Le tribunal liégeois a poursuivi l’examen du procès concernant des soupçons de corruption dans le cadre de la construction de l’incinérateur Uvelia par la société Inova France pour l’intercommunale Intradel.

Pour rappel, la société Intradel s’est constituée partie civile dans le cadre de ce dossier.

Lors de la dernière audience consacrée à cette affaire, Philippe Leroy, l’ancien directeur d’Inova France, a déclaré qu’Alain Mathot avait bénéficié de 720.000 euros pour appuyer la candidature de sa société.

Cette fois, le tribunal a entendu Michel Vander Elst, un ancien avocat radié après avoir été condamné à 8 ans de prison pour sa participation avec la bande à Haemers dans l’enlèvement de l’ancien Premier ministre Paul Van den Boeynants en 1989. Il était le conseiller juridique de Léon-François Deferm, un milliardaire proche d’Alain Mathot.

Philippe Leroy avait déclaré que Deferm avait reçu un million d’euros. Pour Michel Vander Elst, il n’est pas crédible d’affirmer qu’Alain Mathot s’était vu prêter de l’argent par M. Deferm comme l’affirme Philippe Leroy. "Alain Mathot était comme son fils spirituel, mais il n’a jamais été question de lui prêter de l’argent", a indiqué ce prévenu. "Comme tous les gens riches, c’est un radin, il ne prêterait pas d’argent à ses parents. Il aurait pu avancer de l’argent mais pas en prêter."

L’ancien directeur général d’Intradel a affirmé que le marché public s’était déroulé normalement et que les deux propositions des entreprises avaient été soumises à un bureau d’expertise qui les avait analysées pour trancher. "Personne n’a été influencé", a estimé ce prévenu.

Le tribunal a également entendu Klaus Zink, le directeur général délégué d’Inova. Il était le supérieur hiérarchique de Philippe Leroy. L’homme a révélé à l’audience qu’il avait retrouvé en juin dernier un document manuscrit de la main de Leroy.
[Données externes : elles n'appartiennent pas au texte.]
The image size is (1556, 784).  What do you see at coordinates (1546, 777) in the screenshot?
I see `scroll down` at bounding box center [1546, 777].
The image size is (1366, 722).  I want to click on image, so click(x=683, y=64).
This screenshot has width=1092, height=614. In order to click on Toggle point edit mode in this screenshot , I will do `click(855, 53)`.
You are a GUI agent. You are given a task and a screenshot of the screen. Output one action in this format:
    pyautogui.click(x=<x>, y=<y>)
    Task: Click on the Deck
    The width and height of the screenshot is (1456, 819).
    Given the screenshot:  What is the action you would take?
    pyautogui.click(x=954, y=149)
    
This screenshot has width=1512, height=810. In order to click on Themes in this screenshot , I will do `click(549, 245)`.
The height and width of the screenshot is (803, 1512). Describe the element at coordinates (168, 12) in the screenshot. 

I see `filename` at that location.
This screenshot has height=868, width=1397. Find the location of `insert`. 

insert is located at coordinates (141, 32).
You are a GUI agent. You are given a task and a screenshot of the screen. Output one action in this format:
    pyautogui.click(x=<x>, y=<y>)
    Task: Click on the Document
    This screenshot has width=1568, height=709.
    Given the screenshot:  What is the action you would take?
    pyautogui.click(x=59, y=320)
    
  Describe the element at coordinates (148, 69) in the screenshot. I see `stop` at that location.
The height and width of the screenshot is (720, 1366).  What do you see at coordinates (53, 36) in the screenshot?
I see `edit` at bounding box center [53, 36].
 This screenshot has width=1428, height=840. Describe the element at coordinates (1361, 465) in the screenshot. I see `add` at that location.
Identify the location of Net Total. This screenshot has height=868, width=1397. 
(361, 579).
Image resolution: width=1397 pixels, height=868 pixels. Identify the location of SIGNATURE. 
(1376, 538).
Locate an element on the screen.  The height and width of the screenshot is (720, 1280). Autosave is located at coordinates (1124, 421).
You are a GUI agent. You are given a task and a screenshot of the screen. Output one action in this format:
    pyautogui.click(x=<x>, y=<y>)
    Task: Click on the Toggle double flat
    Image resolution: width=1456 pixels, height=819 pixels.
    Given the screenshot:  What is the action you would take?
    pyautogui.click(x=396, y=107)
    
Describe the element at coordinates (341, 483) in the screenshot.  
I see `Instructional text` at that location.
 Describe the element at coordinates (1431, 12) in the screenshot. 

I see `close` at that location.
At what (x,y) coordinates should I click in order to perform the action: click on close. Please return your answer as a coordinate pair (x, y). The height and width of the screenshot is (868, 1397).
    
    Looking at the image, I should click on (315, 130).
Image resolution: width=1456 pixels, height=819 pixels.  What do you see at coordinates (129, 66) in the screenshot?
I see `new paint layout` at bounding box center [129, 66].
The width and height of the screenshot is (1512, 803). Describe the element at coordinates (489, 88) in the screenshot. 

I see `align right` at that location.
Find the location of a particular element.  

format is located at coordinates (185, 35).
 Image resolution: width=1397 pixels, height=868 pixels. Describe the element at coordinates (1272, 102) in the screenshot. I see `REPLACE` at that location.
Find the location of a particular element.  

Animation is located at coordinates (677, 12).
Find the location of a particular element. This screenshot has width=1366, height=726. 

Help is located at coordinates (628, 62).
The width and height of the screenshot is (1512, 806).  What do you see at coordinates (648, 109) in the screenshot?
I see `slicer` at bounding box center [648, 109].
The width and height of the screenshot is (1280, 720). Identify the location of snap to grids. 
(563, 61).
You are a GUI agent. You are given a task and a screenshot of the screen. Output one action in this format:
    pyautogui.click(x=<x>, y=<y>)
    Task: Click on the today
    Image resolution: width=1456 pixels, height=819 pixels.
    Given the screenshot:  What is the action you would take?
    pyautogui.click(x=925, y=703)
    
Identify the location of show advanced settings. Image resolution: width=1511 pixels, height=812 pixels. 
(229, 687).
Cette lettre aurait été rédigée en décembre 2008. L’homme y spécifierait les bénéficiaires et les montants des commissions versées dans le cadre de ce marché. Dans cet écrit, plusieurs personnes sont désignées, mais pas Alain Mathot.

Philippe Leroy n’était pas présent à cette audience pour s’expliquer. Certaines parties le soupçonnent d’avoir subtilisé l’argent qu’il dit avoir versé. Étant donné ce rebondissement, les parties ont décidé d’ajouter une audience le 23 janvier prochain pour confronter Philippe Leroy et son ancien supérieur hiérarchique.